The movie The Island, The Legends of Dune Prequels, and a host of other fiction and science fiction works have dealt with a great fear which is part reality, part urban legend, and part possibility: The illicit organ transplant market.
The premise of The Island is that scientists trying to find ways to clone human organs discover that the organs die unless connected to a living, intelligent brain. This, of course, creates a moral dilemma, which is ultimately what most science fiction is really about. Are the clones subhuman enough to be sacrificed to provide organs for their originals? It is the same sort of moral issue that illuminates the debates over stem cells and abortion, but in this case it is made sufficient clear to be morally unambiguous by this "living brain" necessity. Biotechnologically, this is unlikely. We already grow all sorts of tissues in the lab and there has never been any indication that, for example, "cloned" skin requires a brain to function. There is no reason to anticipate that a "cloned" liver or heart or kidney or lung would need a living brain, or even of an entire human body, to be grown artificially in a lab either. And, the bottom line for even very morally cautious people, is that if there is no brain, there is no morally important life to preserve and protect.

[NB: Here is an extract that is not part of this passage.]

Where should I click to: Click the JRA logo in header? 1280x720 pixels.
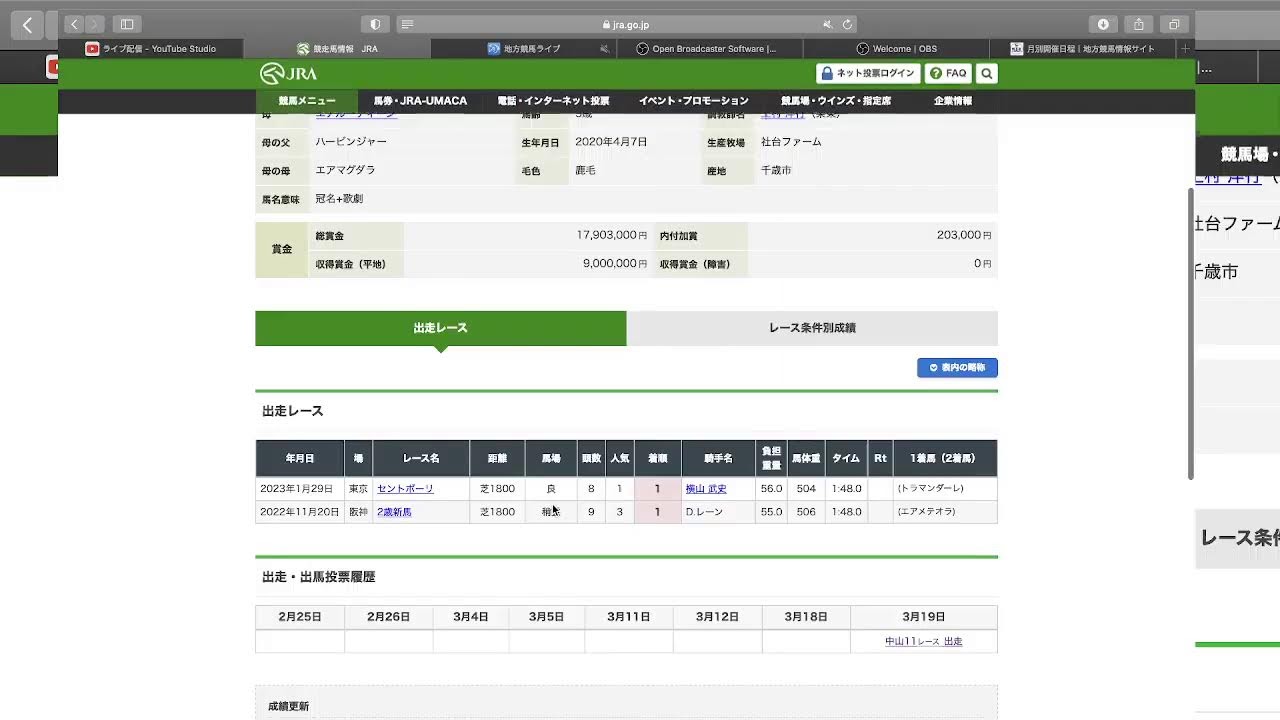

But, at a deeper level, it also probes the theme recurrent in critiques of our economic system from slavery to Sinclair's "The Jungle". What moral responsibility do the beneficiaries of economic fruits bear for immorality in the way that the fruits they benefit from were made? And, what responsibility do we as a society have to not be willfully blind to how we received what we use in order to avoid moral responsibility? We already turn a blind eye to a great extent to the foreign sweatshops and polluting processes that generate our ordinary goods. This happens at a systemic level because our lawmakers have chosen to enter into free trade pacts that lack labor and environmental standards. The 19th century system developed to deal with the sacrifices of blood which went into our manufacturing processes, the worker's compensation system, continues to quietly exchange very modest amounts of cash for workplace deaths, in exchange for ending litigation over the matter with a strict liability regime. Few people realize how many people die to bring us the coal that makes electricity, or the agricultural goods and fish that we eat every day. As a character in The Island reminds us, people who eat hamburgers don't want to meet the cow.
The Legends of Dune series poses a more plausible scenario. Advanced technology has made it possible to clone or grow individual organs that can save lives in biofactories. But, this technology, while morally sound itself, is also extremely expensive, and the demand from wealthy powers (who are in this case at war) for more organs is intense. Stealing organs from innocent but impoverished people is morally bankrupt, but far cheaper, and the end users of the organs don't know the difference. The providers work hard to keep their methods secret. The recipients have no incentive to pry more than superficially.
Those who have looked into it claim that reports of kidneys stolen by deception or force are pure urban legend (the non-science fiction movie Dirty Pretty Things does a nice job of portraying that legend). But, plasma donations centers that pay people for their blood, surrogate mothers and egg donors who do what they do for money, and I suspect, people who receive financial inducements to voluntarily donate organs in the face of financial pressures (such of those from donors in India, more graphically described here), are more than myth. The process of obtaining morally questionable biological gifts that may even compromise or risk the donors' health is more akin to prostitution than it is to rape, at least right now. As in the case of sex, there has been an effort to limit donations to those rooted in love, but that has proved a difficult standard to maintain as more than blood ties have been permitted. See also here (funeral expenses for deceased organ donors). Science fiction author C.S. Friedman has written a short story called "Downtime", illustrating the harrowing conseqeunces of linking love to biological self-sacrifice. Against that backdrop world of the novel "Hopscotch" by Kevin J. Anderson where people pay others to inhabit their bodies during moments of foreseeable suffering seems almost humane by comparison.
This isn't really surprising. About 200,000 incidents of rape, attempted rape or sexual assault are reported each year in the crime victimize study conducted by the Department of Justice, about 15% of which lead to arrests. There are two and a half times as many arrests each year for prostitution, yet in the case of prostitution both parties try to avoid arrest and in parts of Nevada, prostitution is legal. Few people doubt that there are millions of prostitution transactions each year. The dirty side of the future of organ donation is likely to look more like the stories of Philip K. Dick, where desperate people in a criminal underground medical world do what they feel they must, than it is like "The Island.", where a murderous alternate reality that dozens of employees manage to keep secret without a leak, persists.